Real estate companies in the country, thanks to the varying market dynamics across regions, do not demonstrate uniform performance traits.

While major economic downturns, such as the one in 2008, do result in an across-the-board hit on performance, the revival and the ensuing growth depend on the region of operation, presence in segments within the realty space and the business and financial strategy adopted.

The past year has demonstrated that developers with unique models, such as slum rehabilitation or those that stuck to their home-base, especially in tier-I cities such as Mumbai or Delhi, emerged out of the woods sooner.

Housing Development and Infrastructure (HDIL), with its transferable development rights in the premium region of Mumbai, or Peninsula Land, that bravely persisted with its strategy of converting mill land into commercial space in prime areas, or Anant Raj Industries with its stable cash flows from leased assets in Delhi — all saw a steady improvement in their financial performance soon after the worst quarter of December 2008.

It is worthwhile noting that these companies were not entirely immune to the downfall. HDIL's revenue for FY-10 was a good 36 per cent lower than FY-08. Anant Raj's lease rates too saw a free fall; it, however, it generated positive operational cash flows in FY-09 and FY-10 — a rare feat in this cash-starved industry.

Peninsula Land, on the other hand doubled its sales in the last two years as the craze for prime space in Mumbai never waned. What was common to these companies?

The outperformers retained their business models, which were already unique, had high entry barriers and room to quickly monetise their assets, if required.

Sticking to plans

This does not mean developers who altered their strategies were left out in the cold. On the contrary, those who chose to quickly shift strategies did move to greener pastures faster than the others. Puravankara Projects and its bigger peer Unitech are cases in point.

Both these companies stuck to their changed strategy of focussing on residential projects, especially in the mid-income segment. While this meant compromising on margins, volumes came to their rescue. Puravankara's operating profit margins, for instance, more than halved to 15 per cent in FY-10 from 38 per cent in FY-08, clearly a result of lower realisations. The company has stuck to its mid-price range in budget homes.
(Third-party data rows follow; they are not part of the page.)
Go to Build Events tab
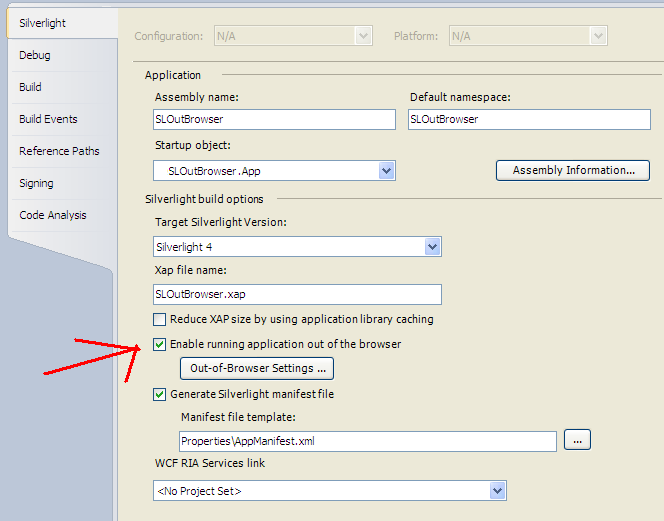664x521 pixels. click(48, 119)
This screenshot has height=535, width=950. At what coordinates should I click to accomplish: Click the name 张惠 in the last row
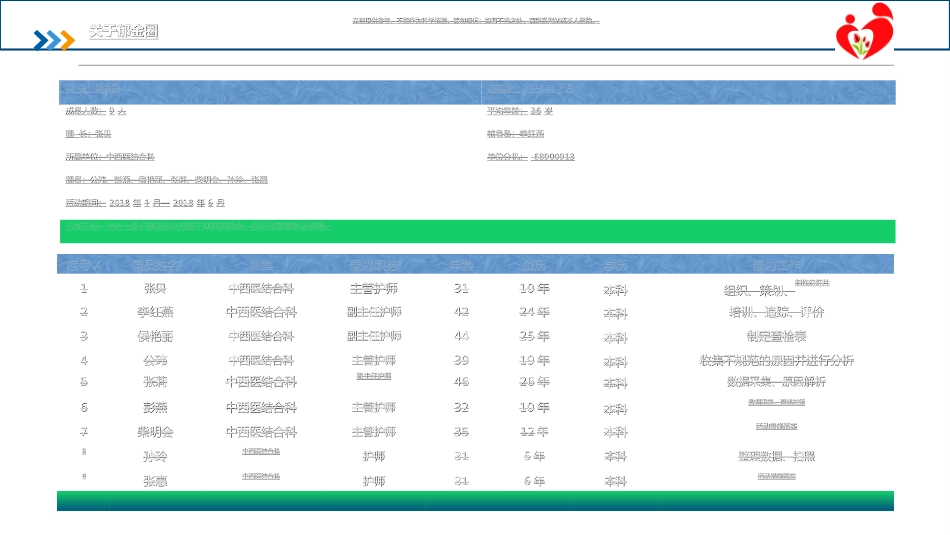point(155,481)
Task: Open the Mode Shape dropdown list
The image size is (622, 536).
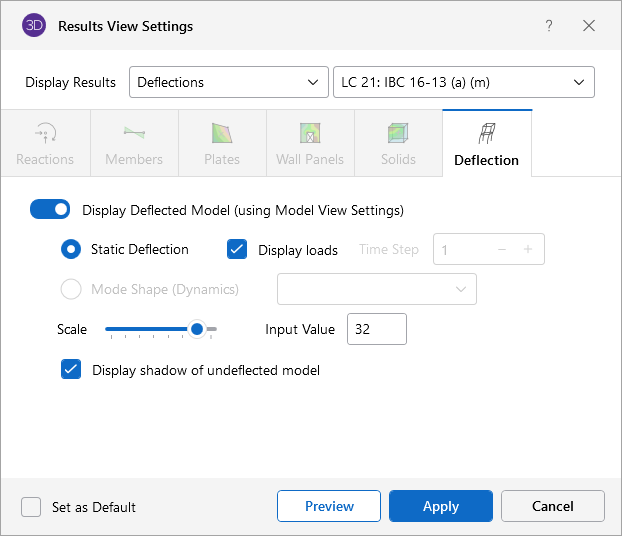Action: pos(376,289)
Given its stronghold in Bangalore (with 66 per cent of its land bank), the company may be able to ramp up profitability once demand for high-end residential projects pick up in the IT-driven city.

Unitech too, rapidly launched its mid-income housing projects to revive precious volumes and put on hold its commercial projects, what with residential accounting for 95 per cent of its projects sold/under construction. On the contrary, its peer DLF, though among the earliest to announce projects for the middle-income group, did not make much headway for two reasons: the company feared that aggressive launches would lead to a pile-up of inventory. As a cautious strategy, it had kept debt under check and new launches meant increasing debt.
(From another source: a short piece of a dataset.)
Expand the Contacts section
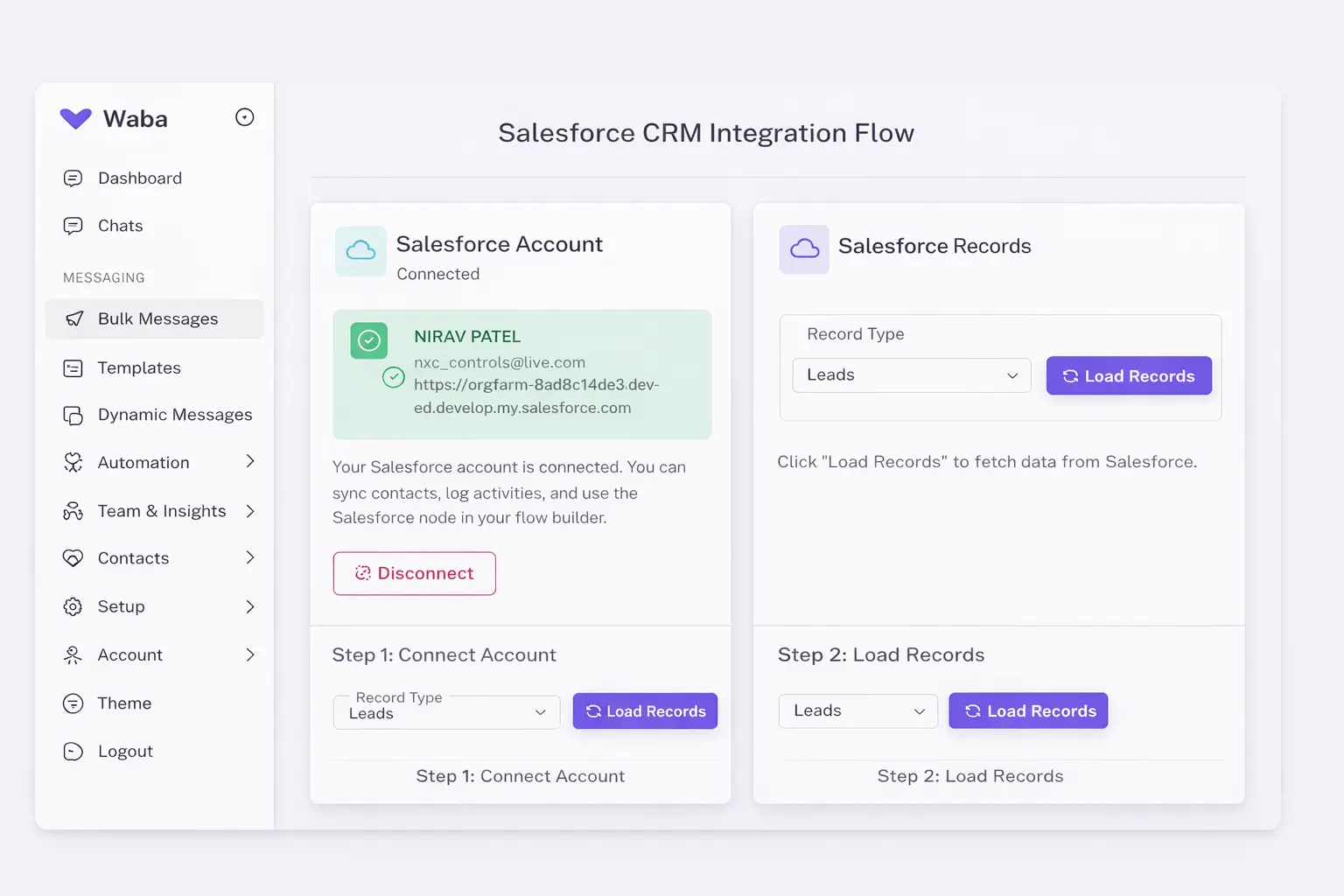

As the market revived, DLF preferred to once again focus on its comfort zone of upper, middle and high-end housing as well as commercial projects. Hence it made little headway in its ‘downturn strategy'.

Unitech, despite the high debt, sold a record 16 million sq ft during FY-10. Companies that follow a steady strategy over the medium term, although they feel the pain initially, do grow faster during the upturn.
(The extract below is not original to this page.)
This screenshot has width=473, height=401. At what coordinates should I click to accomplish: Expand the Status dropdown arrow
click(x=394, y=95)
Lower debt, but cash-flows?

While reviving cash-flows from their business was one thing, most companies also had to tackle their high levels of debt. Over Rs 10,000 crore of qualified institutional placements, besides promoter money and restructured debt packages, ensured that most realty companies brought their debt levels under control. However, equity expansion is often accompanied by earnings dilution. For companies such as Indiabulls Real Estate, Sobha Developers, Unitech and HDIL, the equity expansion was 50-67 per cent between FY08 and FY10.

This meant profits had to keep pace or risk a dilution of per share earnings. While HDIL proved its mettle in this regard (on a q-o-q basis), Indiabulls Real Estate has been struggling to grow profits; the result – earnings dilution.

Unitech and Sobha Developers too have been making painfully slow progress to grow their per share earnings after significant equity expansion. DLF, Puravankara Projects and Phoenix Mills, Mahindra Lifespace Developers and Brigade Enterprises, to name a few, managed without equity infusion as they had no fear of high leverage. As almost a year has passed after the major fund-raising, investors may start to focus on whether companies with high equity expansion, are able to grow earnings at a similar pace a couple of quarters from now. Those who do not may be laggards on the stock market. The earnings accretion should also be in line with the stock's price earnings multiple.

Cash infusion, whether from equity or otherwise, was a one-time relief for many realty players, and was primarily directed to pay off debt. Revival of operating cash-flows was, therefore, key to ensuring that working capital cycle was moving at a healthy pace.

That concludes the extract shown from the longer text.